University of Exeter: Improved model estimates impact of ozone on soy crops
Improved model estimates impact of ozone on soy crops
The impact of ozone on soybean production can be predicted more accurately thanks to improvements to a computer modelling system.
Surface ozone is a pollutant that affects plant growth by entering leaves and reducing the rate of photosynthesis, and rising ozone levels could severely limit production of crops including soy.
Being able to estimate this damage on soybean production using a “climate-vegetation model” is vital for predicting global and regional soy yields in the future.
This study uses results from a field experiment in the USA, which found that a normal ozone level of 10ppm/h (AOT40) could reduce soybean yield by 10%.
At extreme ozone levels – comparable to those observed on very polluted days in some parts of the world – soybean production fell to less than half the amount grown in unpolluted air.
“Currently, ozone concentrations are projected to increase globally, which could have a significant impact on agriculture and food security,” said Dr Felix Leung, of the University of Exeter.

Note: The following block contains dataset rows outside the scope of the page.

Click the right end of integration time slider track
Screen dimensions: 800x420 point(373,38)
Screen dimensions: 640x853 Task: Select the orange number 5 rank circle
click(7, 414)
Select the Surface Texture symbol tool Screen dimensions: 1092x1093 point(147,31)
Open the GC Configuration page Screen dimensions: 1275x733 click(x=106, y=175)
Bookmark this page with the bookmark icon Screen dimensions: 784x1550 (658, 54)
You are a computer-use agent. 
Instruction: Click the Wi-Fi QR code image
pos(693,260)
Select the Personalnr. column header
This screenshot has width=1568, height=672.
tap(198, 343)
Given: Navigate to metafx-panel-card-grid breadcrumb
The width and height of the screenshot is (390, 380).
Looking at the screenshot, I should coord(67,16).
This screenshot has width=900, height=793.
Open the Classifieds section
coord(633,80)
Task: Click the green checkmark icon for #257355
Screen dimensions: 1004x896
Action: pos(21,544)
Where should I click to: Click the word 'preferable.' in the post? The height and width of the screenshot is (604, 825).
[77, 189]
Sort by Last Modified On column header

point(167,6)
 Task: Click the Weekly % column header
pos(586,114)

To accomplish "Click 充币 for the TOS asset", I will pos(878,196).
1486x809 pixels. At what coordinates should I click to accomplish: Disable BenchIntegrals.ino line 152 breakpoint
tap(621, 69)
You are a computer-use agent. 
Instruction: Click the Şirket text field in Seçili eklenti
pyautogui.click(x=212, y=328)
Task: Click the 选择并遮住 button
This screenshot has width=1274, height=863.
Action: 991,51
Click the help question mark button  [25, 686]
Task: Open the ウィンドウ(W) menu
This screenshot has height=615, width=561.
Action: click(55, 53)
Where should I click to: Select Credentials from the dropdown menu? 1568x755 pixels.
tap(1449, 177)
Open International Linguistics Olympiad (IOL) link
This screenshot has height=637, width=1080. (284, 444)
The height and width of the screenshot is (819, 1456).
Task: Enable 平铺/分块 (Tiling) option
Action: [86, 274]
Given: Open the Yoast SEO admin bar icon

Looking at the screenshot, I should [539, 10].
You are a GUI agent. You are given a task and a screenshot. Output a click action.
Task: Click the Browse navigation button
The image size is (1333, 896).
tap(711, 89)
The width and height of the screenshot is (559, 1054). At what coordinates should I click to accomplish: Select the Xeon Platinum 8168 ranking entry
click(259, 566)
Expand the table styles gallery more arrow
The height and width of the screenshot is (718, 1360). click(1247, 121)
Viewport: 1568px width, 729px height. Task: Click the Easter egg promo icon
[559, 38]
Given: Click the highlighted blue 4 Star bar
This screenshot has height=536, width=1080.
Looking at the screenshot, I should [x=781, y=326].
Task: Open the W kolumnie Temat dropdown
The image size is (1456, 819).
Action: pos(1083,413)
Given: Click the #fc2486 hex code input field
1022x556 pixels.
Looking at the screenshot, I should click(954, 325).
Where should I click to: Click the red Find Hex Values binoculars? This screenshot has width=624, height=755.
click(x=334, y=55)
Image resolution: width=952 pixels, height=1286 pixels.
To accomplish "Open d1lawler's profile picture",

“Economic loss from ozone damage to crops is already estimated at $14 billion to $26 billion USD.
“Policy decisions – such as the promotion of electric vehicles over diesel and petrol cars – are urgently required to limit surface ozone levels.”
Ozone in the stratosphere protect us from harmful ultra violet radiation, but in the lower atmosphere, the troposphere, it is toxic to humans and plants.
As well as limiting photosynthesis – and therefore reducing carbon storage by plants – it is also a greenhouse gas, and is toxic to humans and animals.
Ozone is caused by a combination of pollutants including nitrogen oxide, which mostly comes from vehicle and factory emissions.
The climate-vegetation computer model used in this study is called JULES.
It was developed by a wide community of UK researchers, coordinated by the Met Office and Centre for Ecology and Hydrology.
“The newly calibrated version of JULES will be applied regionally and globally in future JULES simulations,” said Dr Leung.
“This study helps to build a state-of-the-art impact assessment model and contribute to a more complete understanding of the impacts of climate change on food production.”
The research team included Dr Karina Williams and Dr Andy Wiltshire, who were both among Met Office staff who took joint positions at the Global Systems Institute at the University of Exeter last year.